# Oil-based stain and lacquer



## Mauskar (Aug 11, 2010)

So a carpenter who had finished installing my windows with wood framing trim in maple, to stain the wood with cherry and finish with a lacquer. Both the stain and lacquer he gave me are oil-based (minwax stain and minwax clear lacquer). I just discovered that oil-based stains shouldnt use oil-based lacquers; they should be treated with polyurethane or polyacrylic. 

How do I remove the oil-based lacquer that I applied previously? Sand and re-apply a coat of stain?

Thanks


----------



## GeorgeC (Jul 30, 2008)

"I just discovered that oil-based stains shouldnt use oil-based lacquers; they should be treated with polyurethane or polyacrylic. "

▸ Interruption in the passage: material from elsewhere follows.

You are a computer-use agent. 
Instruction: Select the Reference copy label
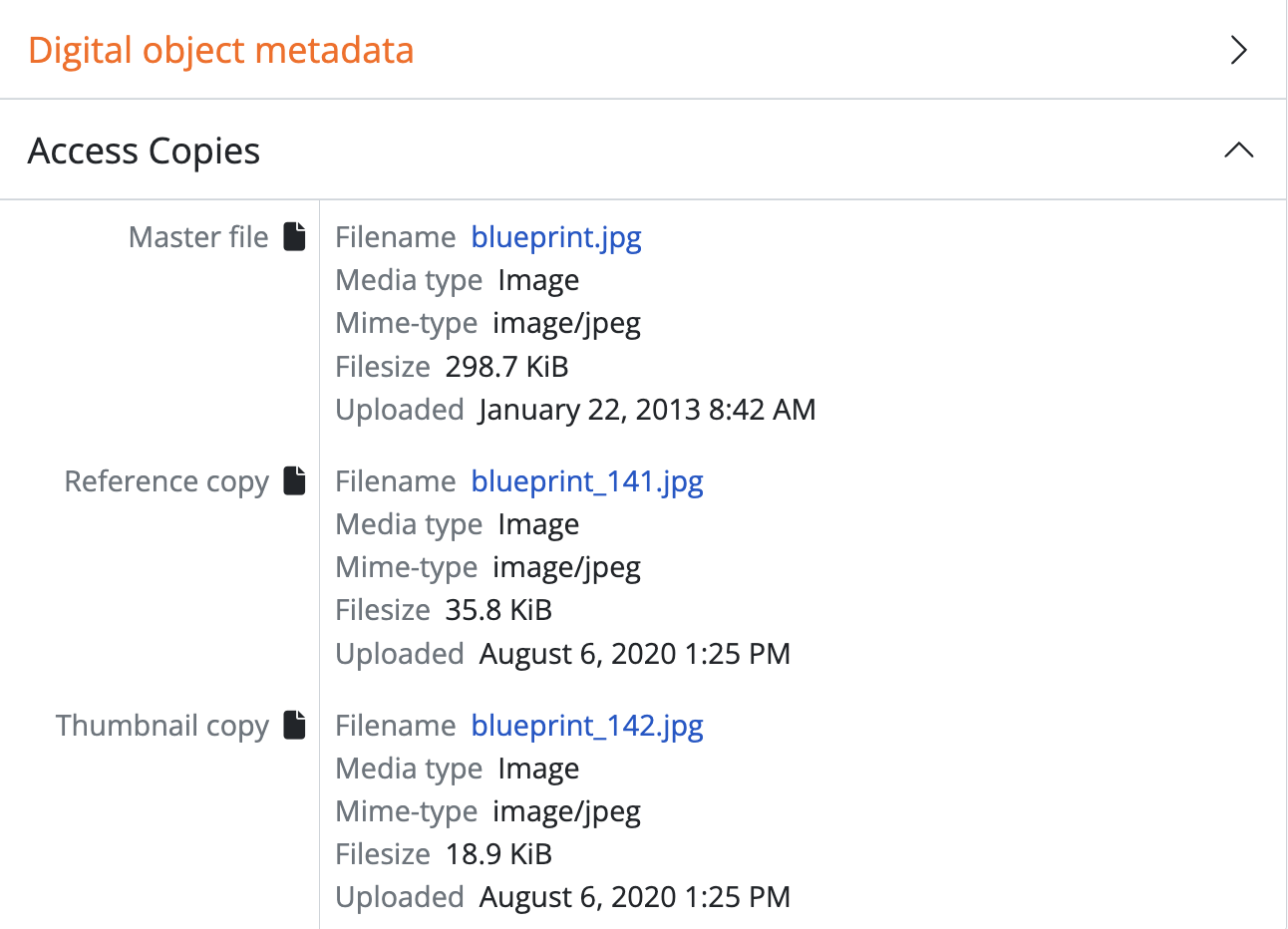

Where did you learn this? I guess that I have never heard that before. I have used the Minwax stains many times. I do not use the Minwas lacquer, but I use others that are oil based.

George


----------



## cabinetman (Jul 5, 2007)

Mauskar said:


> Both the stain and lacquer he gave me are oil-based (minwax stain and minwax clear lacquer). I just discovered that oil-based stains shouldnt use oil-based lacquers; they should be treated with polyurethane or polyacrylic.
> 
> How do I remove the oil-based lacquer that I applied previously? Sand and re-apply a coat of stain?
> 
> Thanks



*WELCOME TO THE FORUM*

Lacquer is not oil based, it's acetone based (lacquer thinner). Lacquer can be used as a topcoat over a dry oil base stain. Oil base stains can also be coated with oil base polyurethane, oil base varnishes, shellac, and waterbased polyurethane.


----------



## Mauskar (Aug 11, 2010)

On the minwax website it mentions to use either polyacrylic or polyurethane as a finish to the oil bassed stains. So, can the minwax clear lacquers be used on my dried oil-base stain? which is better to use- polyurethane, lacquer or polyacrylic?

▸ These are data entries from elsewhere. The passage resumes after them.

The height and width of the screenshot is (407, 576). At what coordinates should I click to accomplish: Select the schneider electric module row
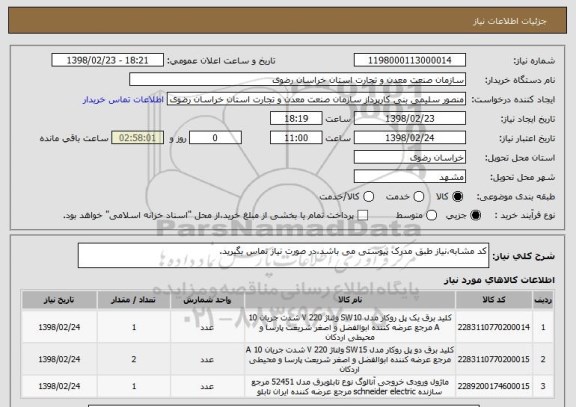point(288,386)
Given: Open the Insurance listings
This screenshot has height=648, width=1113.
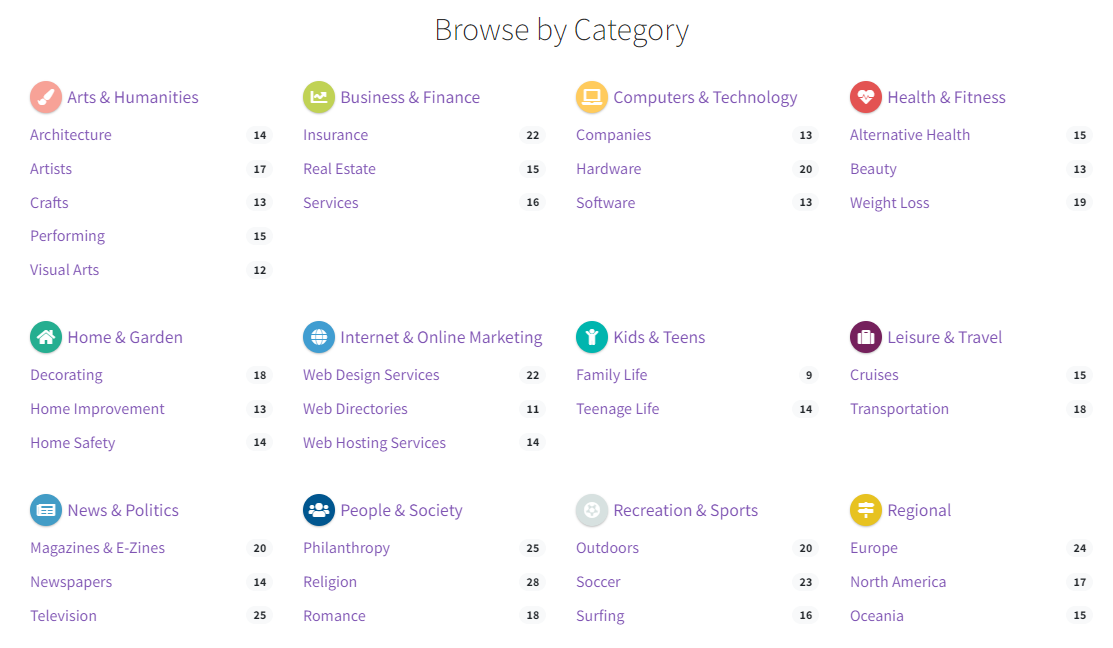Looking at the screenshot, I should [x=335, y=134].
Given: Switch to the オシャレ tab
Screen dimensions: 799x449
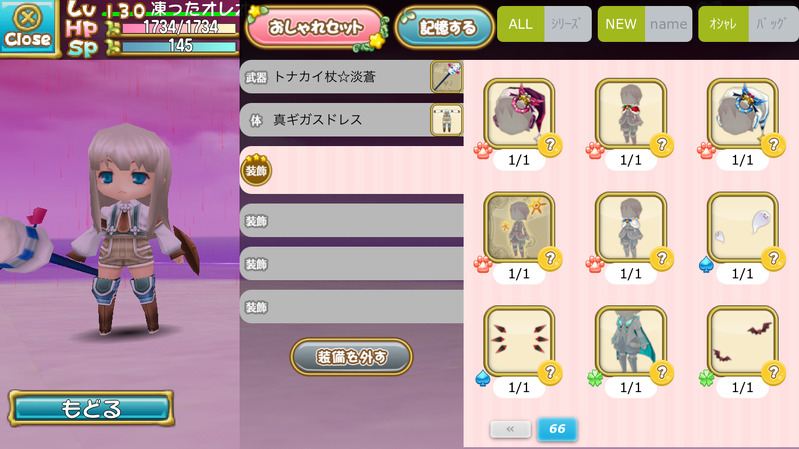Looking at the screenshot, I should [723, 24].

Also, Im getting an orange peel appearance in one area of my finish. Im assuming i need to re-sand lightly?

Thanks for the help guys!


----------



## jack warner (Oct 15, 2010)

lacquer will not hold up to uv ray's and should not be used in areas that get sun. you should be able to remove with lacquer thinner. i would use a poly after that


----------